**ACTIVITY**
Retype the records below exactly. Leave nothing out.

**RECORDS FOR THE EXERCISE**
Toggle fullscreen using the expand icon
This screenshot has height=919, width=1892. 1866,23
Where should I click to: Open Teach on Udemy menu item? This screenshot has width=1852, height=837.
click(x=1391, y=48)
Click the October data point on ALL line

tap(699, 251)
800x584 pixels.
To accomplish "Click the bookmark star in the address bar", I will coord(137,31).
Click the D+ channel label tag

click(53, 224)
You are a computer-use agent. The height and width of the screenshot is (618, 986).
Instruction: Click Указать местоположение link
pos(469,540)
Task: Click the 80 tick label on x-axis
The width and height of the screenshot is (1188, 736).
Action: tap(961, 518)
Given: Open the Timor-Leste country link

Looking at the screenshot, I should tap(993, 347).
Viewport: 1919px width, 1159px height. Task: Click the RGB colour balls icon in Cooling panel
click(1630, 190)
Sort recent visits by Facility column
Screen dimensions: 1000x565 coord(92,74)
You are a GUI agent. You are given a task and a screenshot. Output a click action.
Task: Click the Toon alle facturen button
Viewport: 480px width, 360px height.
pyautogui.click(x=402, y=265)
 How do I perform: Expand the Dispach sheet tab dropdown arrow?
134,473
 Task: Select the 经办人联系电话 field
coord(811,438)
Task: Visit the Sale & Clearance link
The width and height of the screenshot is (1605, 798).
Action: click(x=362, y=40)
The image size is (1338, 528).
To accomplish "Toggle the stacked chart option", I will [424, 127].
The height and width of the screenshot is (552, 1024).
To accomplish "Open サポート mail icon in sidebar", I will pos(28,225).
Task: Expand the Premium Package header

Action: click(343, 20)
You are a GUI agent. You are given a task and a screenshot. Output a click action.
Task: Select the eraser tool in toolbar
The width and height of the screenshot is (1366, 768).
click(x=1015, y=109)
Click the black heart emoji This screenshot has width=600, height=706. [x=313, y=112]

**ANSWER SECTION**
Toggle fullscreen using the expand icon
This screenshot has height=919, width=1892. 1866,23
Where should I click to: Open Teach on Udemy menu item? This screenshot has width=1852, height=837.
click(x=1391, y=48)
Click the October data point on ALL line

tap(699, 251)
800x584 pixels.
To accomplish "Click the bookmark star in the address bar", I will coord(137,31).
Click the D+ channel label tag

click(53, 224)
You are a computer-use agent. The height and width of the screenshot is (618, 986).
Instruction: Click Указать местоположение link
pos(469,540)
Task: Click the 80 tick label on x-axis
The width and height of the screenshot is (1188, 736).
Action: tap(961, 518)
Given: Open the Timor-Leste country link

Looking at the screenshot, I should tap(993, 347).
Viewport: 1919px width, 1159px height. Task: Click the RGB colour balls icon in Cooling panel
click(1630, 190)
Sort recent visits by Facility column
Screen dimensions: 1000x565 coord(92,74)
You are a GUI agent. You are given a task and a screenshot. Output a click action.
Task: Click the Toon alle facturen button
Viewport: 480px width, 360px height.
pyautogui.click(x=402, y=265)
 How do I perform: Expand the Dispach sheet tab dropdown arrow?
134,473
 Task: Select the 经办人联系电话 field
coord(811,438)
Task: Visit the Sale & Clearance link
The width and height of the screenshot is (1605, 798).
Action: click(x=362, y=40)
The image size is (1338, 528).
To accomplish "Toggle the stacked chart option", I will [424, 127].
The height and width of the screenshot is (552, 1024).
To accomplish "Open サポート mail icon in sidebar", I will pos(28,225).
Task: Expand the Premium Package header

Action: click(343, 20)
You are a GUI agent. You are given a task and a screenshot. Output a click action.
Task: Select the eraser tool in toolbar
The width and height of the screenshot is (1366, 768).
click(x=1015, y=109)
Click the black heart emoji This screenshot has width=600, height=706. [x=313, y=112]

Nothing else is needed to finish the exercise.